Association of CD44 polymorphisms and susceptibility to HBV-related hepatocellular carcinoma in the Chinese population.

Background: This study aimed to determine whether CD44 polymorphisms were correlated with hepatocellular carcinoma (HCC) and to reveal a new potential target for early prediction, prevention, and diagnosis of HCC.

Method: This study involved 96 cases with chronic hepatitis B (CHB), 96 cases with hepatitis B virus-related liver cirrhosis (LC), 204 cases with HCC related to the hepatitis B virus, and 210 healthy controls. The genotype of rs8193 was determined using the restriction fragment length polymorphism method, while the genotypes of rs10836347 and rs13347 were determined by direct sequencing.

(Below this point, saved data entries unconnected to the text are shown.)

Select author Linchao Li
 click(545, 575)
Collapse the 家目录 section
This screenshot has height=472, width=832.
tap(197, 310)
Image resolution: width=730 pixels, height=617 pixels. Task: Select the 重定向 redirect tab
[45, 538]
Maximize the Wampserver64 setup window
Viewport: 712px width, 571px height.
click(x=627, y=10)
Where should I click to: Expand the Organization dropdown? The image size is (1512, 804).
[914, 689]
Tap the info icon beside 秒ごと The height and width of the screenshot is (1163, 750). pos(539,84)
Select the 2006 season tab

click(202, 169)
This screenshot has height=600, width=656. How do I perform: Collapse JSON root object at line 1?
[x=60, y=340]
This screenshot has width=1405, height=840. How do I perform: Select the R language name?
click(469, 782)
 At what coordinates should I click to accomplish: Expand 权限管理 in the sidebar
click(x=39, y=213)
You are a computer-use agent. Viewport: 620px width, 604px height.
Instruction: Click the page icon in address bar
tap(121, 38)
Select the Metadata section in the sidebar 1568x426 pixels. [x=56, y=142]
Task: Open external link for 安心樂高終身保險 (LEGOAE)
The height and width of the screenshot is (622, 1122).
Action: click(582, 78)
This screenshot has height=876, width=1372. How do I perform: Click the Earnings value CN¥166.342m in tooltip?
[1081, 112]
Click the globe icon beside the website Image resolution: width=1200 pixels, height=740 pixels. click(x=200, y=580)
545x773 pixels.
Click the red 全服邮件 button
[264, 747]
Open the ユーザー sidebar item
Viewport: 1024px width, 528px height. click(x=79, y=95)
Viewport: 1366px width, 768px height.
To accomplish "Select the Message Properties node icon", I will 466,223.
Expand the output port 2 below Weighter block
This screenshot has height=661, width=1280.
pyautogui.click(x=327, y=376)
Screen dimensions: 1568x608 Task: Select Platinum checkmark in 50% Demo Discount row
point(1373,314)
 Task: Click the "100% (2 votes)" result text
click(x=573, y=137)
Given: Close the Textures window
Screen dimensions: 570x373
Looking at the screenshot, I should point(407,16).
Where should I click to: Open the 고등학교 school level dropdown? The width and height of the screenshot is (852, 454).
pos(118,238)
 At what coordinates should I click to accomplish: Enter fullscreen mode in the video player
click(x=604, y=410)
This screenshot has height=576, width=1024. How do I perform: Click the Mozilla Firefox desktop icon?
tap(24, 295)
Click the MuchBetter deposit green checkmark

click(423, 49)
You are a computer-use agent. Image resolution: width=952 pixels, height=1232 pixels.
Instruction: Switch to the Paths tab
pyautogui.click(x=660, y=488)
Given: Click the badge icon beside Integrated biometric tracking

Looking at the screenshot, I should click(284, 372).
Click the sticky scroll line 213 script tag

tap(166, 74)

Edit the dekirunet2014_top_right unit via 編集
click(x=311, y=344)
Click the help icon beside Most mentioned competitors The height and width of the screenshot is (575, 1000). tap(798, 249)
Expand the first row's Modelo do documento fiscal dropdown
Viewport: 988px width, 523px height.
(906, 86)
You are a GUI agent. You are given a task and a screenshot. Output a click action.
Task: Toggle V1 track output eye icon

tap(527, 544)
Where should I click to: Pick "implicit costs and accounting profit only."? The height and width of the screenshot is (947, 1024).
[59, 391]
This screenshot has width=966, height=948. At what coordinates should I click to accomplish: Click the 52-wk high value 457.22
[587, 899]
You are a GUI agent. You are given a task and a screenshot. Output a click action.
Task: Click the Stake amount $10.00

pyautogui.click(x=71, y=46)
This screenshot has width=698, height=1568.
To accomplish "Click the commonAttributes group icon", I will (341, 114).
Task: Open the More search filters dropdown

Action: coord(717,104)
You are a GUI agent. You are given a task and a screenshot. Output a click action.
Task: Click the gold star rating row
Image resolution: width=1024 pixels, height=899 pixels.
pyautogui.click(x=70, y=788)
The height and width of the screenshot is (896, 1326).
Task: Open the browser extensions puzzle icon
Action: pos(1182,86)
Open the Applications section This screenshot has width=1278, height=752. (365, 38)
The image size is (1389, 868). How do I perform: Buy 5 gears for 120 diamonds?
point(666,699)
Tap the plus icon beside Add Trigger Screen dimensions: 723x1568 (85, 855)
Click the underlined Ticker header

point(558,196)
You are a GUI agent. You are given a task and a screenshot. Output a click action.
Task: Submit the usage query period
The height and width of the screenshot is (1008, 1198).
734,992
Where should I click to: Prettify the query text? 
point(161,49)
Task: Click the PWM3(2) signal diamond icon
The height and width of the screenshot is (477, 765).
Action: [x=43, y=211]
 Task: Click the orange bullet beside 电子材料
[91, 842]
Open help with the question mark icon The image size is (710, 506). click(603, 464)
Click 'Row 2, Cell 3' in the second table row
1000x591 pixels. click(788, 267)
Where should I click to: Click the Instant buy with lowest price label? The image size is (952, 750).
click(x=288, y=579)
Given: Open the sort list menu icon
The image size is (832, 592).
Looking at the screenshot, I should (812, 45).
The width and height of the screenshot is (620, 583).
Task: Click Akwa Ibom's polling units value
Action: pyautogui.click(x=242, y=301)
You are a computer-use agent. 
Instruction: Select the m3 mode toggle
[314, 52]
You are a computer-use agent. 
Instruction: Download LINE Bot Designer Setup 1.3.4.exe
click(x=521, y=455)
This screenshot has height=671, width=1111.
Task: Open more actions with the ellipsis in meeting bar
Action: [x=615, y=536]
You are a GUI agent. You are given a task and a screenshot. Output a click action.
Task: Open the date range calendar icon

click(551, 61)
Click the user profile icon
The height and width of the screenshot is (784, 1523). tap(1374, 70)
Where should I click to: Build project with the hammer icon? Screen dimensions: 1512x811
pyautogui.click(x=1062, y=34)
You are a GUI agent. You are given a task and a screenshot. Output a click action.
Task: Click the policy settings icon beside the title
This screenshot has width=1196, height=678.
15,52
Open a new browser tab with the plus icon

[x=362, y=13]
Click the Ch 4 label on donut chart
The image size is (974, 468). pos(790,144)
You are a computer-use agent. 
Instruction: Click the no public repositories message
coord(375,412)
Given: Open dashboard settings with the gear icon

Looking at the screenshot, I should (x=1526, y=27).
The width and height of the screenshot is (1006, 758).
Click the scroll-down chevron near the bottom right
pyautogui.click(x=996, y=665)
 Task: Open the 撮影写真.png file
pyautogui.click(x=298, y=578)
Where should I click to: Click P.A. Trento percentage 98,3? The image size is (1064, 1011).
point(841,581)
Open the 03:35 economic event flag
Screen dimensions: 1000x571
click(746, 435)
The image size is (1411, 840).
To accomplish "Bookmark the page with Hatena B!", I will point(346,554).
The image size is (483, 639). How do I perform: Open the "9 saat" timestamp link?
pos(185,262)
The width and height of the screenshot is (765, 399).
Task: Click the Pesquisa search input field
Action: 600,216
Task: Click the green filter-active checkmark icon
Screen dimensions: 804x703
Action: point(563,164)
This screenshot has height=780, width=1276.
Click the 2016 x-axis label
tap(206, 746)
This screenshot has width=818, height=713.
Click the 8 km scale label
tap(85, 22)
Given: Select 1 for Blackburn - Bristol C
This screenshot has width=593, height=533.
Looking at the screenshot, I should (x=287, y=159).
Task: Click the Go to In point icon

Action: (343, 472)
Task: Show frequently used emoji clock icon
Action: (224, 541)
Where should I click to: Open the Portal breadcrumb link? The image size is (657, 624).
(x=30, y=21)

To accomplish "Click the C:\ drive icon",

Results: The results showed that patients with the CD44 rs13347 TT and T allele polymorphisms exhibited higher risks of LC than those carrying the CC genotype and C allele. The CD44 rs13347 CT and TT genotypes and T allele were significantly associated with an increased risk of HCC after adjusting for gender, age, smoking, and alcohol consumption (for CT: odds ratio [OR] = 1.626, 95% confidence interval [CI] = 1.057-2.500, P = .027; for TT: OR = 1.965, 95% CI = 1.043-3.702, P = .037; and for T: OR = 1.461, 95% CI = 1.091-1.956, P = .011). In the rs13347 site of the female population, the CT and TT genotypes were related to the high occurrence of HCC. In the population aged ≥50 years, carriers of the CD44 rs13347 CT and TT alleles were more susceptible to HCC compared with CC carriers. Those who consumed alcohol who carried the rs10836347 CT genotype exhibited a risk factor for HCC.

Conclusion: For the CD44 rs13347 site, mutations in the T allele might be a risk factor for HCC.